● EXERCISE DETAILS
Look below and pull out each line with the word "agent".

● RECORDS TO USE
= = = = =
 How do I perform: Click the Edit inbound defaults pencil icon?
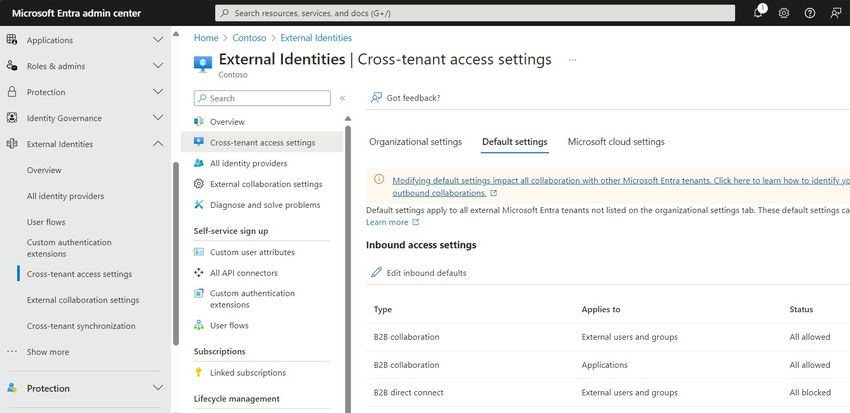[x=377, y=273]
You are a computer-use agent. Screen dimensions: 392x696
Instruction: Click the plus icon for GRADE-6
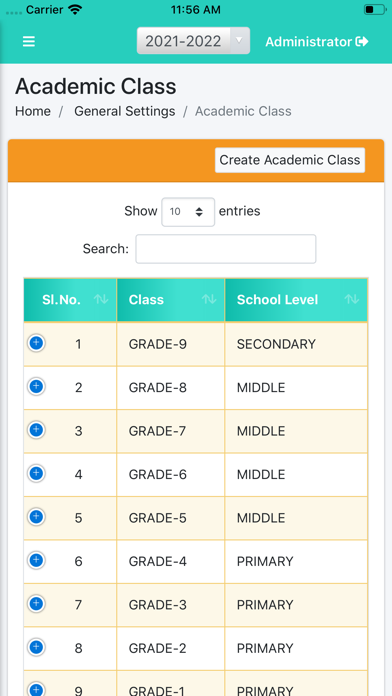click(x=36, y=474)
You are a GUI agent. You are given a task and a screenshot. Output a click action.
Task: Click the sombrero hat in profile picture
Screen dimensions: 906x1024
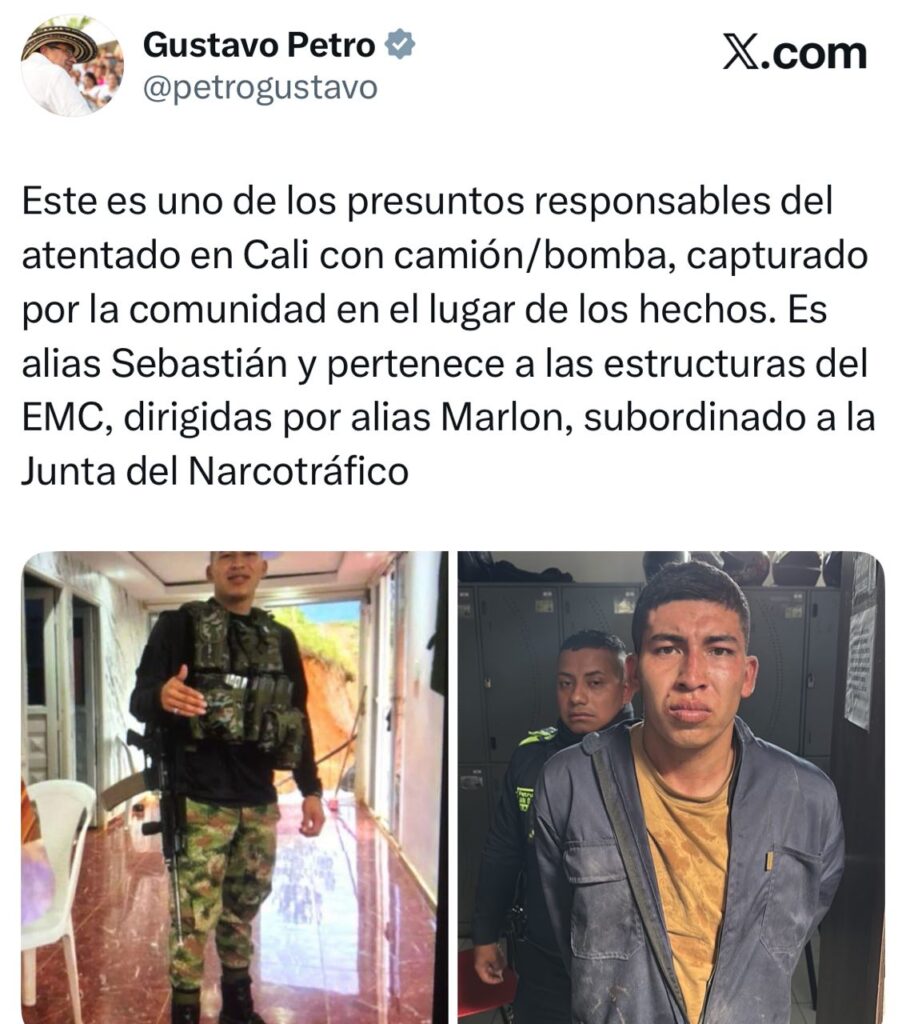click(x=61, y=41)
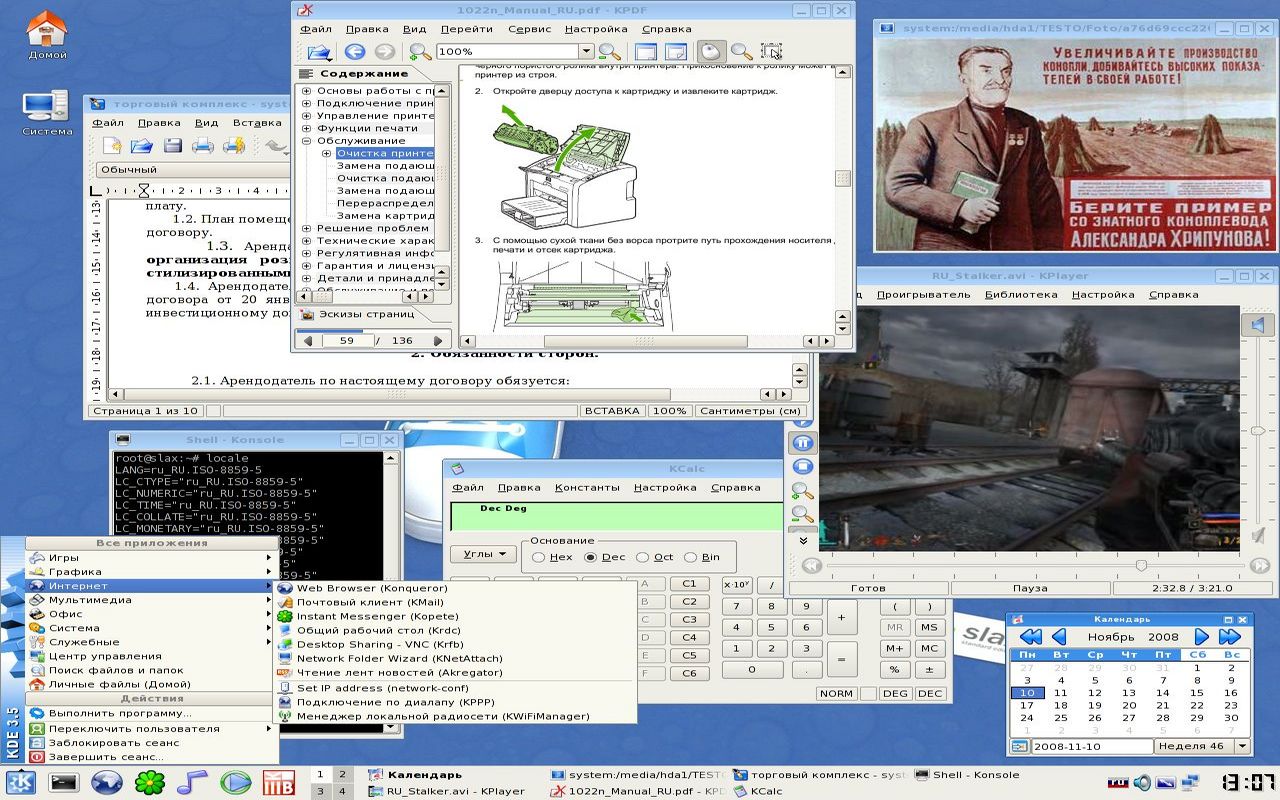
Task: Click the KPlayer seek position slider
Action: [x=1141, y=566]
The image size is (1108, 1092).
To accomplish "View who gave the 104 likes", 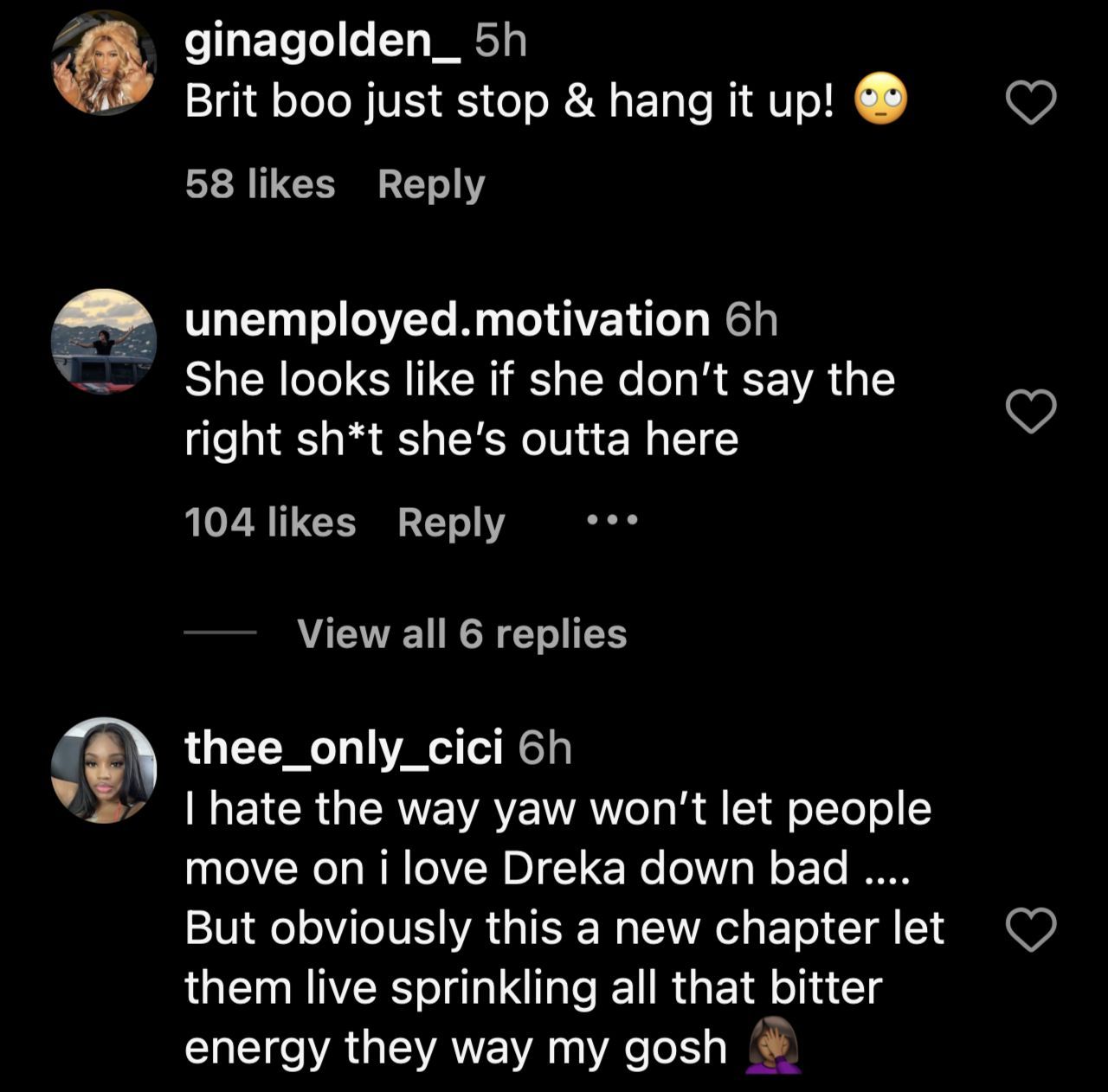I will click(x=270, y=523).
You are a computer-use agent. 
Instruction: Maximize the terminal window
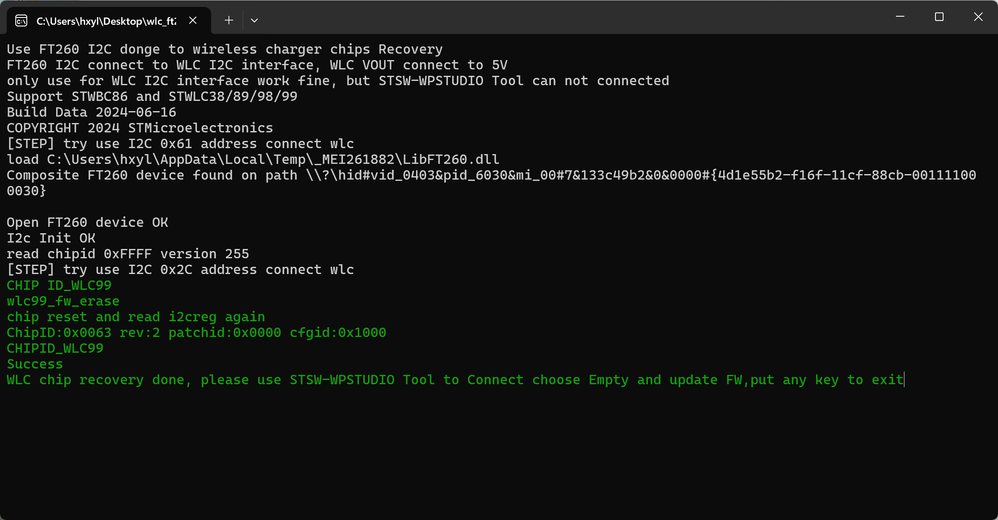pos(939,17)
= = = = =
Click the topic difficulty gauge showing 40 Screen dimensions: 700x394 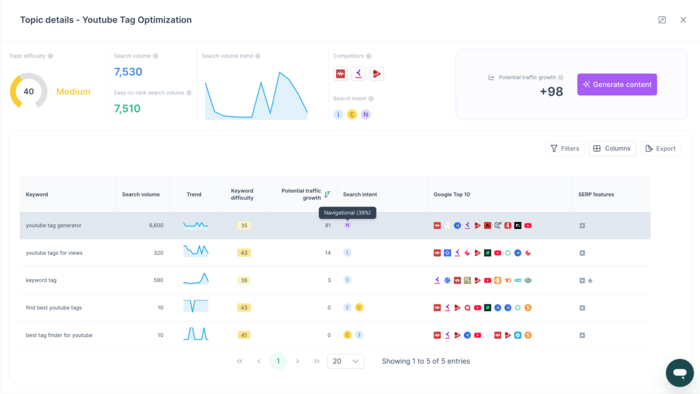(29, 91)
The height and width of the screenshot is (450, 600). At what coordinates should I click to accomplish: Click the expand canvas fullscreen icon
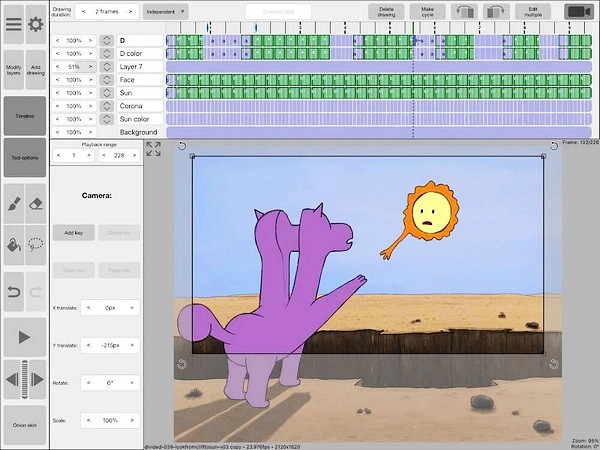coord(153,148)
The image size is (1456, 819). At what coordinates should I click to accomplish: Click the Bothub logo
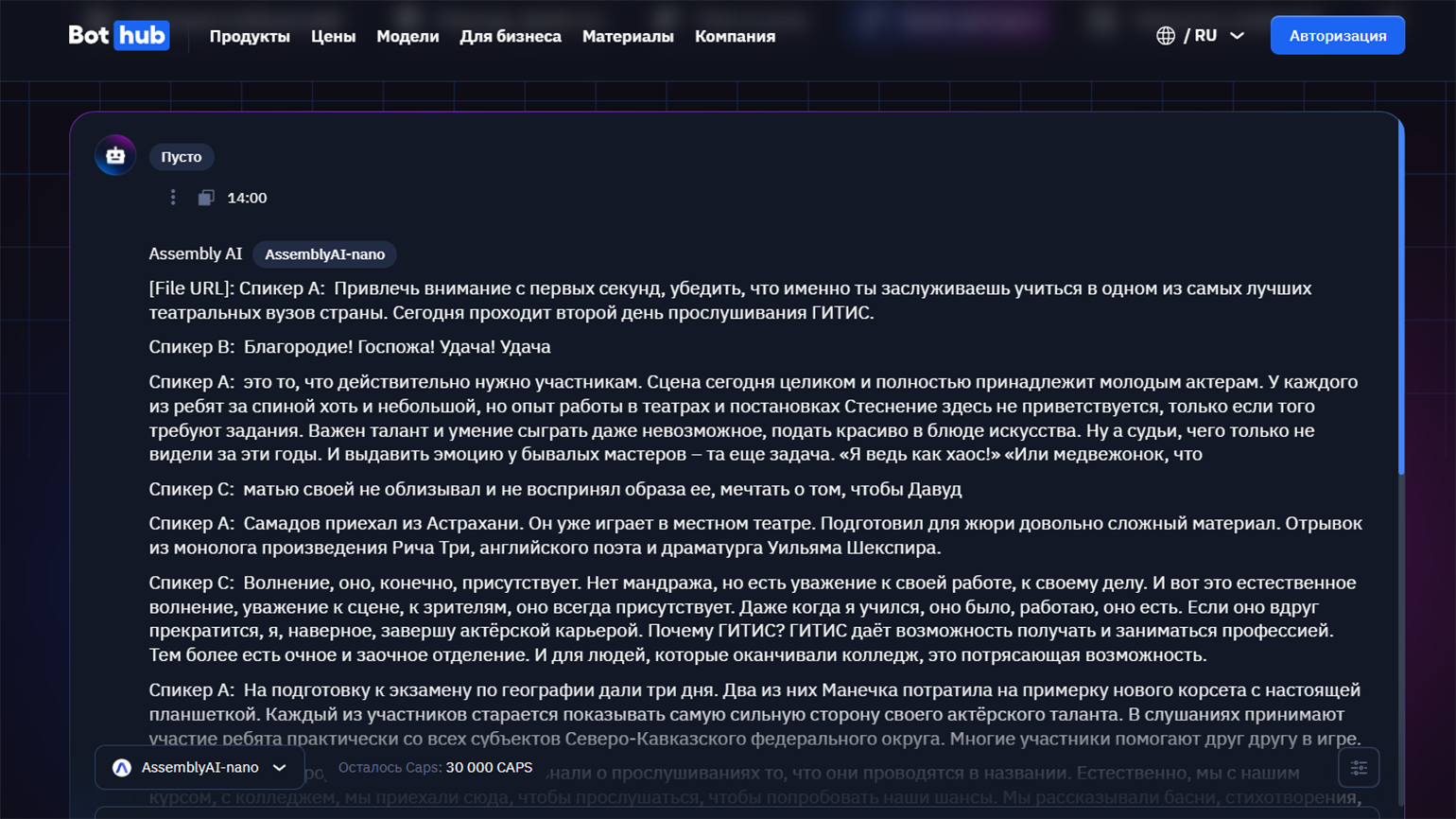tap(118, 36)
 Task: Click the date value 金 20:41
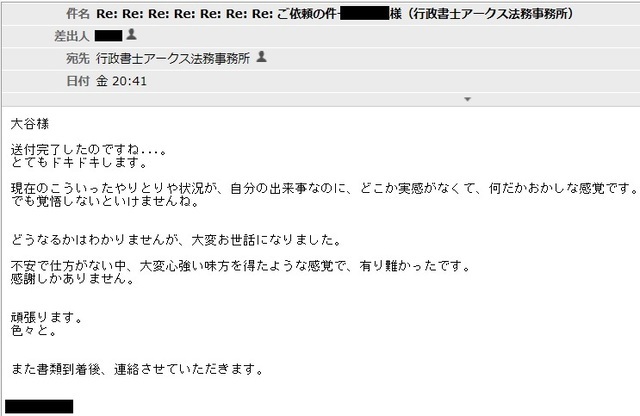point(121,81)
= = = = =
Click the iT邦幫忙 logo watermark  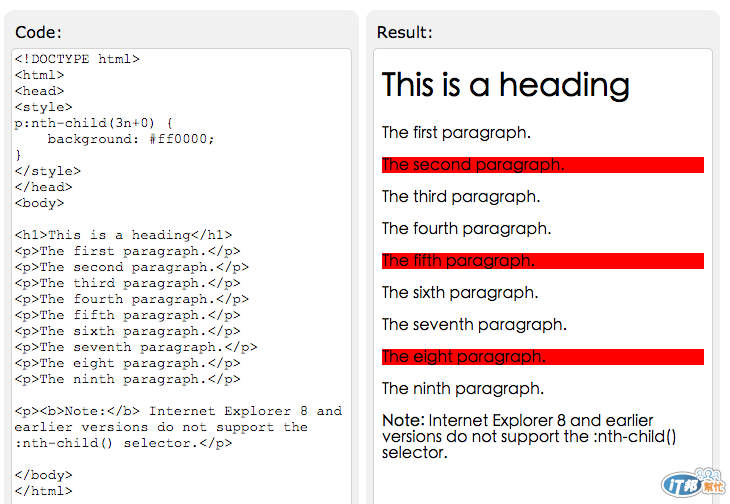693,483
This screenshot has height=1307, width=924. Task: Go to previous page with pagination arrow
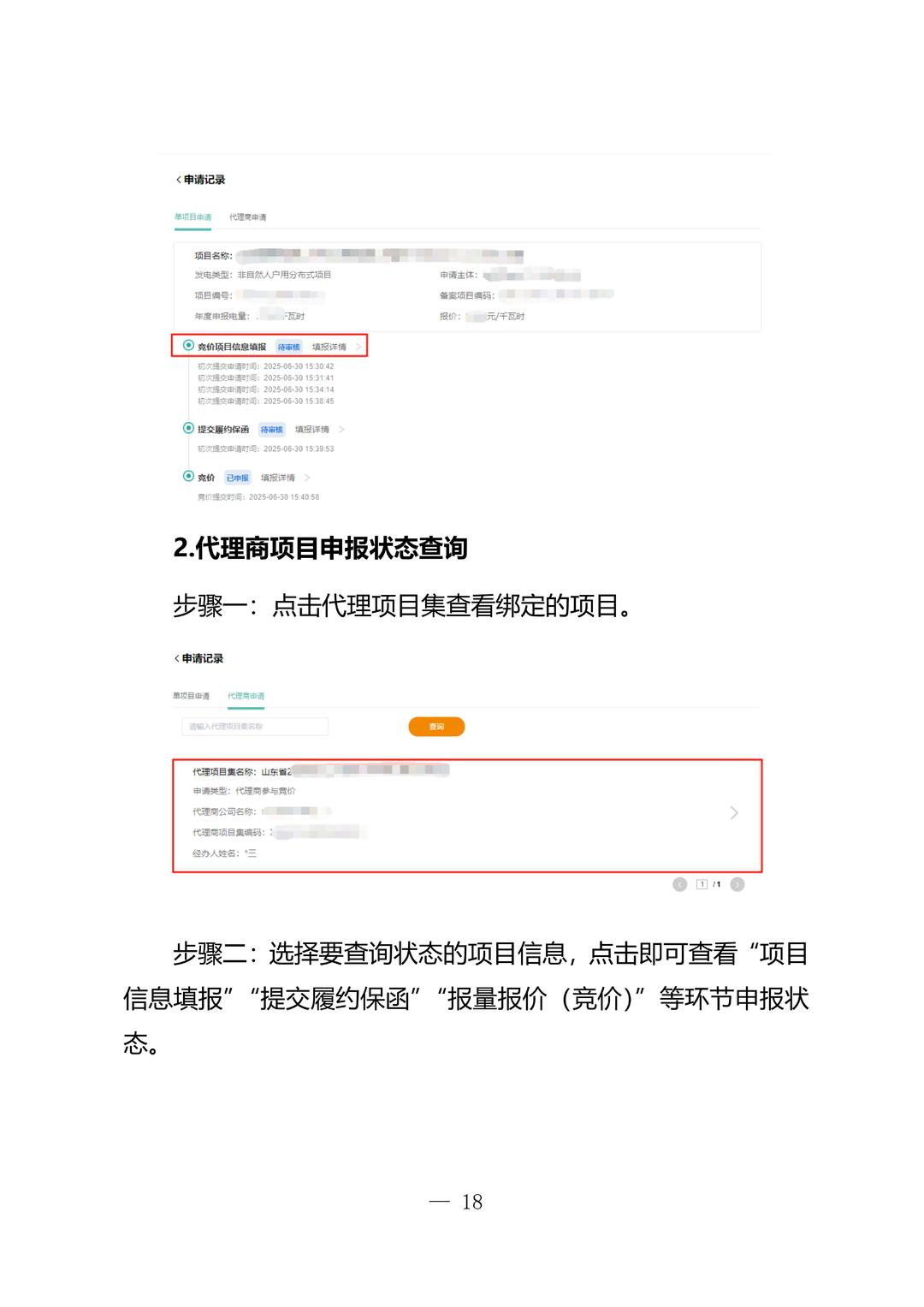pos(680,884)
= = = = =
● EXERCISE RESPONSE
You are a computer-use agent. Screen dimensions: 392x696
You are a GUI agent. You are given a task and a screenshot. Output a click action.
You are a computer-use agent. 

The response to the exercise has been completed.